[Begin Given records]
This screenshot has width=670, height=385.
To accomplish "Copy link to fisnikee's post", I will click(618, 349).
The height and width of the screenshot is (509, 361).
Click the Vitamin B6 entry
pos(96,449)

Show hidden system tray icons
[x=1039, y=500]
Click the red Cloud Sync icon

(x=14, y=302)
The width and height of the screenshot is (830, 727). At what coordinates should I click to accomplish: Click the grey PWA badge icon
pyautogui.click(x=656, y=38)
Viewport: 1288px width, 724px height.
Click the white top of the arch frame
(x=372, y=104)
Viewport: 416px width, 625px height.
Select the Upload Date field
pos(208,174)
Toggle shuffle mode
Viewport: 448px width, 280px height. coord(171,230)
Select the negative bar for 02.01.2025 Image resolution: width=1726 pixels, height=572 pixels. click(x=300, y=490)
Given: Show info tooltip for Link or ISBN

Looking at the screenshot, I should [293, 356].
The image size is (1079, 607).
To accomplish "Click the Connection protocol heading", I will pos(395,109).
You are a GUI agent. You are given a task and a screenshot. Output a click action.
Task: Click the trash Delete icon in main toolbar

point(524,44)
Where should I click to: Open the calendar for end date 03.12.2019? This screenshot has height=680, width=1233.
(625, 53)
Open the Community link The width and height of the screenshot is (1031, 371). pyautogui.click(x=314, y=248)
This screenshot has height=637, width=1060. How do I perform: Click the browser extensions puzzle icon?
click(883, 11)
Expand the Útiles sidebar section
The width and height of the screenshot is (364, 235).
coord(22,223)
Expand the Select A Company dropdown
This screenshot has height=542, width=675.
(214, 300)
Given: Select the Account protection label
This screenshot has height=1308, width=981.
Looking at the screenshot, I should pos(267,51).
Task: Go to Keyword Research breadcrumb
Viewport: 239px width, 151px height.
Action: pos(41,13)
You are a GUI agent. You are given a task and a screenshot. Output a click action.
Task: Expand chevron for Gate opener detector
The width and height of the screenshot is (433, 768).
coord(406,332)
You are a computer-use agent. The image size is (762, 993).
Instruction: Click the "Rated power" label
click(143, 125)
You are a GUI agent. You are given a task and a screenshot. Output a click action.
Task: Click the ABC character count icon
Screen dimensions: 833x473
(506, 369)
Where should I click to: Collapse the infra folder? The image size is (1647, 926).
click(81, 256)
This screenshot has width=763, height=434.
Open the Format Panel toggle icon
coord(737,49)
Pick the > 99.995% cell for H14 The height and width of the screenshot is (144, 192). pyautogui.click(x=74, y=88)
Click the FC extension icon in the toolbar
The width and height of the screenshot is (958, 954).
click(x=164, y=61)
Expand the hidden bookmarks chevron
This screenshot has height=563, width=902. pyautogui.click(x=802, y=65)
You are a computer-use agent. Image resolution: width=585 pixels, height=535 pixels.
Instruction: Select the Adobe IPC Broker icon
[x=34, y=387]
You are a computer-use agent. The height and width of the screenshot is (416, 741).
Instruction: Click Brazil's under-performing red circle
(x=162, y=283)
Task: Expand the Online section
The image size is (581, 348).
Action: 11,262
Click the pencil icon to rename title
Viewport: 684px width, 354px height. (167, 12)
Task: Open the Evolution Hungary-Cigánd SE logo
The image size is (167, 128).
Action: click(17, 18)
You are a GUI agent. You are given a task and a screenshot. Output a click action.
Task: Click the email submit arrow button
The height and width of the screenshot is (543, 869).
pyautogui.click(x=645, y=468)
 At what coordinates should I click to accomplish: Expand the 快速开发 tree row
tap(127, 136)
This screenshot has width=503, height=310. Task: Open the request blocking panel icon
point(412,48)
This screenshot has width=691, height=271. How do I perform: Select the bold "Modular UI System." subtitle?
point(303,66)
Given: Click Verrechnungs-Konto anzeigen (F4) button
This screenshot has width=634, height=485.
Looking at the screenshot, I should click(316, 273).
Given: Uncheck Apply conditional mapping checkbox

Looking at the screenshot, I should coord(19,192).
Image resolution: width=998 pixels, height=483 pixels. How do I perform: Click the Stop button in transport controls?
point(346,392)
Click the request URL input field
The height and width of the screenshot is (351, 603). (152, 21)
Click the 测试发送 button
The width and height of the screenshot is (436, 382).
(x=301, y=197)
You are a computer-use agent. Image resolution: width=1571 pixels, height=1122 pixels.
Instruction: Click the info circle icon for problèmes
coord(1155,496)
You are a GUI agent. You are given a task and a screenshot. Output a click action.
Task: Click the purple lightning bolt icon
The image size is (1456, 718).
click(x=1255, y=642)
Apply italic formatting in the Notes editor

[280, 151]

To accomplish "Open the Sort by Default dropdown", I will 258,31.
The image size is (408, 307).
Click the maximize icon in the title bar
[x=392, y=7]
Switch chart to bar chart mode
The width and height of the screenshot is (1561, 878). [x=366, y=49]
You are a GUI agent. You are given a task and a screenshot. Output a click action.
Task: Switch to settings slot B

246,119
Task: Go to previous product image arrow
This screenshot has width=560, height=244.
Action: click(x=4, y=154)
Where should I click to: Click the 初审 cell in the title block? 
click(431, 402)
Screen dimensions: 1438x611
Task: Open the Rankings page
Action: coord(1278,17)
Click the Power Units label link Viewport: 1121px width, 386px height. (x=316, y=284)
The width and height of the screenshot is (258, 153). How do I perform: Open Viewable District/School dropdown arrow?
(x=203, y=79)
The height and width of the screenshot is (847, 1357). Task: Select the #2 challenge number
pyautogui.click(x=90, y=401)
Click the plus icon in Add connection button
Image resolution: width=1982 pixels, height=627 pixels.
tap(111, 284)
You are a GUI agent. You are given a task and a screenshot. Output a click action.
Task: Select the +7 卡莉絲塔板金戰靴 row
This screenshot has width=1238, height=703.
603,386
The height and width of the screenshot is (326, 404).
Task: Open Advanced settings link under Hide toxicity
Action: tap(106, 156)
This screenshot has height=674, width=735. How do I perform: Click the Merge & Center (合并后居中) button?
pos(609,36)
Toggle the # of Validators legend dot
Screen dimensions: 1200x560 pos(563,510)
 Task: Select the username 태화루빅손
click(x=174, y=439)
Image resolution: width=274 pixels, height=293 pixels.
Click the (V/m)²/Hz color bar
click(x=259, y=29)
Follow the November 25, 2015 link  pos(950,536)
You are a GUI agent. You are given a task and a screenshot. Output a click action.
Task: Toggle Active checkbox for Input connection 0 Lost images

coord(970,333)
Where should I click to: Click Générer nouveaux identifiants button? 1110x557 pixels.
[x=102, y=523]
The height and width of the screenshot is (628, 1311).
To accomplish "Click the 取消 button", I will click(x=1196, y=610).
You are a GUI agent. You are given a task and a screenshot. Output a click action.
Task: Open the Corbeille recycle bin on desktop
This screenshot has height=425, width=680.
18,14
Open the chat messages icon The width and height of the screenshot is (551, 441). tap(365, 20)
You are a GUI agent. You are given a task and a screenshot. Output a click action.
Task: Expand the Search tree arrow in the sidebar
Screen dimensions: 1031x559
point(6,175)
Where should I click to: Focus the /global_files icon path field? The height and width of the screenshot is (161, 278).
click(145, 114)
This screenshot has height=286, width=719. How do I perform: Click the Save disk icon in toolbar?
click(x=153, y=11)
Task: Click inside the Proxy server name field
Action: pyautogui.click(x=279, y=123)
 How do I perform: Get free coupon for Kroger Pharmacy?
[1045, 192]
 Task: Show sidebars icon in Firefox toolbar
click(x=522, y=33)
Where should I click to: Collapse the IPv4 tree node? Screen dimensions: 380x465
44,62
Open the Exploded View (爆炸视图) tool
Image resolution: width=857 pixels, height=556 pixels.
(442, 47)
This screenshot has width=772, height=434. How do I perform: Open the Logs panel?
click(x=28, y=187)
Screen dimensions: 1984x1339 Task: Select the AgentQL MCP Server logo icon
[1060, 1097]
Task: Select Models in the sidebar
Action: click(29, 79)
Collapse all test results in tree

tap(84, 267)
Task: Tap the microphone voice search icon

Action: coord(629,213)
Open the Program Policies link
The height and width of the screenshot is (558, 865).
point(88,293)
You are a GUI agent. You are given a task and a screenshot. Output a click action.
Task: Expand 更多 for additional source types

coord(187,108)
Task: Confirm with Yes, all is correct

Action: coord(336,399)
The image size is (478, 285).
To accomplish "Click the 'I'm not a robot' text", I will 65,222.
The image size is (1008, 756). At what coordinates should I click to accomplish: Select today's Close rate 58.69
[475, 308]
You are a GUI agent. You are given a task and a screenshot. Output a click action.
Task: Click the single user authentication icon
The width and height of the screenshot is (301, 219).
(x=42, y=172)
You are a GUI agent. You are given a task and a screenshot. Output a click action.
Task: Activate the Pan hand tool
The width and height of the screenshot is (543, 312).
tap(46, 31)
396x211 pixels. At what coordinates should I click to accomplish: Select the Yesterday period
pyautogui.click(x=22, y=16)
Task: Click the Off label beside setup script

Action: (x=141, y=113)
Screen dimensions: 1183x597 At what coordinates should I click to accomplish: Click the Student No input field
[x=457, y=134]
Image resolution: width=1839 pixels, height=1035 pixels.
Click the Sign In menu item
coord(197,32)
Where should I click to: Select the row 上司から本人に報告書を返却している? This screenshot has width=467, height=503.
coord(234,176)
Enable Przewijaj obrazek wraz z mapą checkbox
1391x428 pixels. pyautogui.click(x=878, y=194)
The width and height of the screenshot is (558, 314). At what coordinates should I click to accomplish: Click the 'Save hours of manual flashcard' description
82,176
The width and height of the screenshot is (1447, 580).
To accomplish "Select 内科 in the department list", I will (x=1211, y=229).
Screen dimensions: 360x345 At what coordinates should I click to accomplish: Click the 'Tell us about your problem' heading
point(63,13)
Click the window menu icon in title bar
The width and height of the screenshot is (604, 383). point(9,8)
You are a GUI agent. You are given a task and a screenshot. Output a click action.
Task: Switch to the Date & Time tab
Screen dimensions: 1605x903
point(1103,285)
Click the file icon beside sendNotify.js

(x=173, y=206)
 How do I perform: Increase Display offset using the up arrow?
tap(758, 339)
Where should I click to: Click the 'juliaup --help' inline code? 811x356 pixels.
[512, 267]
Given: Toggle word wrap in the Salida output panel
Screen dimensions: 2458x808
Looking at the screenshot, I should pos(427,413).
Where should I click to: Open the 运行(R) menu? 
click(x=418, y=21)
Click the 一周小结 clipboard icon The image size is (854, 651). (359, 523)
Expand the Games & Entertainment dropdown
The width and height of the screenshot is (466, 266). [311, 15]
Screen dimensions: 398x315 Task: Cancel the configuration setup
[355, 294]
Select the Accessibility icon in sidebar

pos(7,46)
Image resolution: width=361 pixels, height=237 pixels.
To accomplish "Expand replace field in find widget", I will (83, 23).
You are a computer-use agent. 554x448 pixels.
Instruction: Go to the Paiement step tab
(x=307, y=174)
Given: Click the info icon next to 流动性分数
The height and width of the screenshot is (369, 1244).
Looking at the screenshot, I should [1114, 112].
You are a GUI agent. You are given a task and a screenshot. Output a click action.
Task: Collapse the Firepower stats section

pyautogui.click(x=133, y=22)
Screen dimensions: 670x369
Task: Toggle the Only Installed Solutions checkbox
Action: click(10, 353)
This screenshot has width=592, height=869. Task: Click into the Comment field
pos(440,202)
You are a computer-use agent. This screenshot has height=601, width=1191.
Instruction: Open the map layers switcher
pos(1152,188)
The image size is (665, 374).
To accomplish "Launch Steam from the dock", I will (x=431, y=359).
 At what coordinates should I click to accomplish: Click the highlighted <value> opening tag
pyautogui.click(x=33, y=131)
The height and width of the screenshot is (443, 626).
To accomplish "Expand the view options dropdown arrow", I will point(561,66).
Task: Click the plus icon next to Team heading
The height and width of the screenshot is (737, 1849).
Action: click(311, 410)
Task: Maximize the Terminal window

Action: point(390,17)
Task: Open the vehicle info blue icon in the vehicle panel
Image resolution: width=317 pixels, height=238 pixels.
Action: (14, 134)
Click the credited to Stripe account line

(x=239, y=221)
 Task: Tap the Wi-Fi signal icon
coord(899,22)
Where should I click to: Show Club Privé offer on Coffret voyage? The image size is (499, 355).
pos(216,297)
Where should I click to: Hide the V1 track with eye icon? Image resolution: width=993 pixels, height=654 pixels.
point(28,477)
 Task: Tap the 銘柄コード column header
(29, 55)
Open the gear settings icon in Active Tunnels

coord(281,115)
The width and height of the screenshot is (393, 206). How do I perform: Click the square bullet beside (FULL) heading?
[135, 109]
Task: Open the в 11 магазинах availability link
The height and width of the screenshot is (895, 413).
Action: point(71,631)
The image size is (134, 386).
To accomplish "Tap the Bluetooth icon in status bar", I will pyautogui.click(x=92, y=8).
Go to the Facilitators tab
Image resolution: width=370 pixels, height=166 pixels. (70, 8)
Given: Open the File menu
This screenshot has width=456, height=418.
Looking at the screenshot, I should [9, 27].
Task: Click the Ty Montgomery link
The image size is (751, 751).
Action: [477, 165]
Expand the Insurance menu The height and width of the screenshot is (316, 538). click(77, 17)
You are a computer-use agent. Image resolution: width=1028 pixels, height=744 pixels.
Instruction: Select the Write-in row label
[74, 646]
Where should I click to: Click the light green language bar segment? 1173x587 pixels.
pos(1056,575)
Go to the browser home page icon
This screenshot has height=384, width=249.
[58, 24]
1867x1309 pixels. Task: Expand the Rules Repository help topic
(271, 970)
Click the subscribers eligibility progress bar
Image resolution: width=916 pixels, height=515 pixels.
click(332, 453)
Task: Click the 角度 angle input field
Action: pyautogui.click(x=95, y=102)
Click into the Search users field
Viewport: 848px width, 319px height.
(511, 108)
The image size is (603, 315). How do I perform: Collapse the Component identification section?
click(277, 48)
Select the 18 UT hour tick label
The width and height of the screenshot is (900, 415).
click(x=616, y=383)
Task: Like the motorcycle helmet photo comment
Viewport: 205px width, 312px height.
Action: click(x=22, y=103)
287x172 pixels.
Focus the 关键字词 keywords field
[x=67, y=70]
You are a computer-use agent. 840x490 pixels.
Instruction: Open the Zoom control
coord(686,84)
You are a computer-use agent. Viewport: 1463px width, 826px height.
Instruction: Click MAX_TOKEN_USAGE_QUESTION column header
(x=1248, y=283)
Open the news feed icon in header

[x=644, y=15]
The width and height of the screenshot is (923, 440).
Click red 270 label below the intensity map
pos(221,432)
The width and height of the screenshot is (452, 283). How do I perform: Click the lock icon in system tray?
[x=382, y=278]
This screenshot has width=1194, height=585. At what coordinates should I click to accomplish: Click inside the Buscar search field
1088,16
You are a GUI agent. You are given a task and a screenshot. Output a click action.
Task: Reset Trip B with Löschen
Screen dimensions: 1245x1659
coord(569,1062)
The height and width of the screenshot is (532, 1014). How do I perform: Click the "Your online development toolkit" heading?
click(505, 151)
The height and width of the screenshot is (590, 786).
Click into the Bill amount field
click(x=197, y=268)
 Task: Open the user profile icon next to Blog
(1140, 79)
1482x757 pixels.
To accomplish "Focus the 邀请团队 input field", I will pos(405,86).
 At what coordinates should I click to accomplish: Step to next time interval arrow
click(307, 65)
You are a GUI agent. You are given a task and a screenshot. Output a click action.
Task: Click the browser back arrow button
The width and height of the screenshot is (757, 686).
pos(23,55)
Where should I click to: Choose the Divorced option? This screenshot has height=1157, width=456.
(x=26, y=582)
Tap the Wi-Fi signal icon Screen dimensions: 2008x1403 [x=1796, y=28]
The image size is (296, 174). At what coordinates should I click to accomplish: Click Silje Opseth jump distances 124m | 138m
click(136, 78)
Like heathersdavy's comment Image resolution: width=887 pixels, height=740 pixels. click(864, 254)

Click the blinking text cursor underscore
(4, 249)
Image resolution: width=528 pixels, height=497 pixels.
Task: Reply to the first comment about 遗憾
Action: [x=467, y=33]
[End Given records]
Instructions for the task: Render the data from the line containing "Task: Click the Off label beside setup script" through the line containing "point(63,13)", inclusive, as a Markdown table with the columns Row and Line, leaving out blank lines.

Task output:
| Row | Line |
|---|---|
| 1 | Task: Click the Off label beside setup script |
| 2 | Action: (x=141, y=113) |
| 3 | Screen dimensions: 1183x597 At what coordinates should I click to accomplish: Click the Student No input field |
| 4 | [x=457, y=134] |
| 5 | Image resolution: width=1839 pixels, height=1035 pixels. |
| 6 | Click the Sign In menu item |
| 7 | coord(197,32) |
| 8 | Where should I click to: Select the row 上司から本人に報告書を返却している? This screenshot has width=467, height=503. |
| 9 | coord(234,176) |
| 10 | Enable Przewijaj obrazek wraz z mapą checkbox |
| 11 | 1391x428 pixels. pyautogui.click(x=878, y=194) |
| 12 | The width and height of the screenshot is (558, 314). At what coordinates should I click to accomplish: Click the 'Save hours of manual flashcard' description |
| 13 | 82,176 |
| 14 | The width and height of the screenshot is (1447, 580). |
| 15 | To accomplish "Select 内科 in the department list", I will (x=1211, y=229). |
| 16 | Screen dimensions: 360x345 At what coordinates should I click to accomplish: Click the 'Tell us about your problem' heading |
| 17 | point(63,13) |